No, of course not. I have a GCSE in it!
In the latest instance of the lowering of British educational standards, the Qualifications and Curriculum Authority (QCA), the regulatory body for public examinations and qualifications, is set to recommend that the oral component of language GCSE examinations be abolished. Since pupils can already pass GCSE French (the most commonly-studied language) without actually writing a word of French, this proposed reform will mean that the only skill that a GCSE in the subject will have tested via examination will be the ability to read the language.
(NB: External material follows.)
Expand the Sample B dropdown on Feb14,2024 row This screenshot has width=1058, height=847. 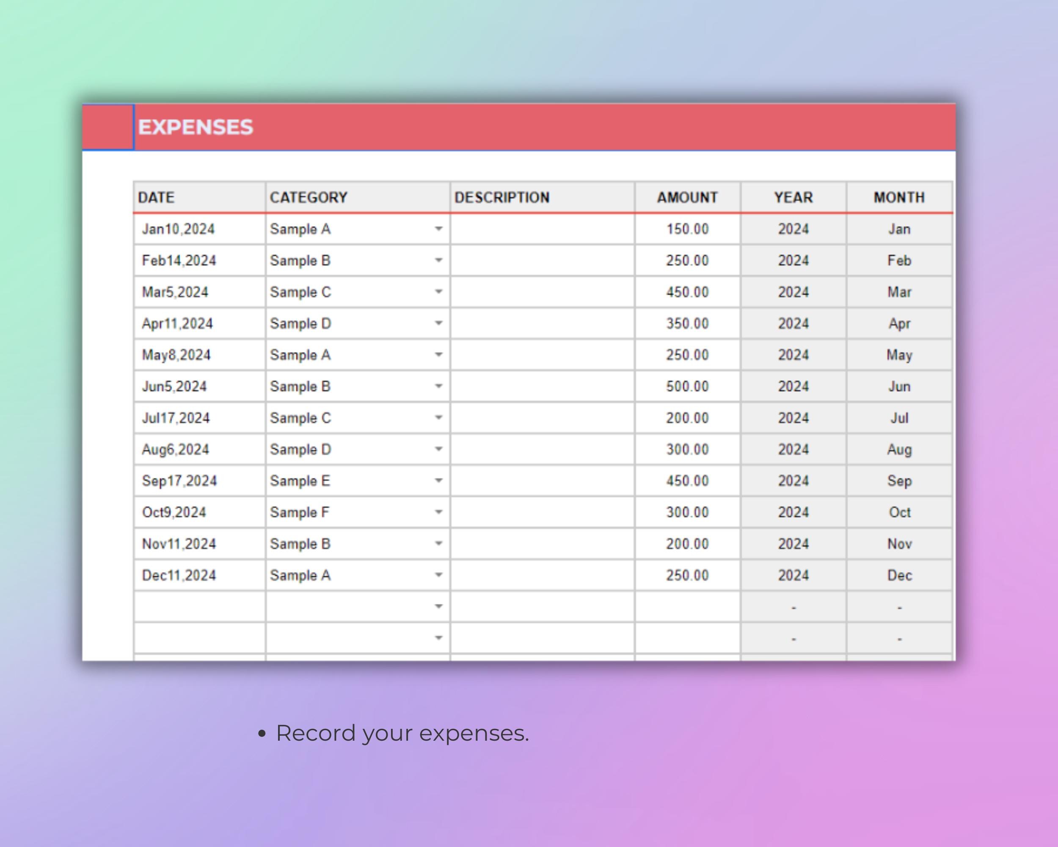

Of course, this won't have any impact on the majority of schoolchildren, since languages have already become minority subjects under Labour. In 2003, the curriculum was altered to remove the requirement that pupils study at least one language to GCSE, and this change has already had significant results. Last year, only 48% of pupils pursued a GCSE in French, German, or Spanish, massively down from the 83% who studied one or more of those subjects in 2000. Perhaps the QCA is hoping that by making language GCSEs easier, they will reverse this trend.
The oral examinations that currently account for half of all available GCSE marks will be replaced by "continual assessment" by teachers. This method of assessment can hardly be regarded as objective, particularly when, as Buckingham University's Professor Alan Smithers points out, the teachers assessing the pupils will themselves be assessed on the basis of their pupils' achievements.
The QCA feels that the existing oral exams are "too stressful" for pupils. Well, it is true that exams generally tend to be stressful, although I can't see why oral exams should be any more stressful than written exams. But then, a great many important things in life involve stress. Indeed, I would suggest that learning to deal with stress was a significant incidental benefit attendant upon school exams. Apparently, though, the QCA would rather shield sixteen year-olds (hardly fragile infants!) from the real world, than employ the most effective means of assessing their performance.
Educational standards are in general decline. The increasing popularity of such unacademic new subjects as the infamous "media studies" is matched by the increasing easiness of the traditional subjects. Regrettably, the QCA appears to be more desirous of facilitating this trend, than of reversing it. The result will be the more of what we are already witnessing: better and better exam results, combined with less and less actual achievement.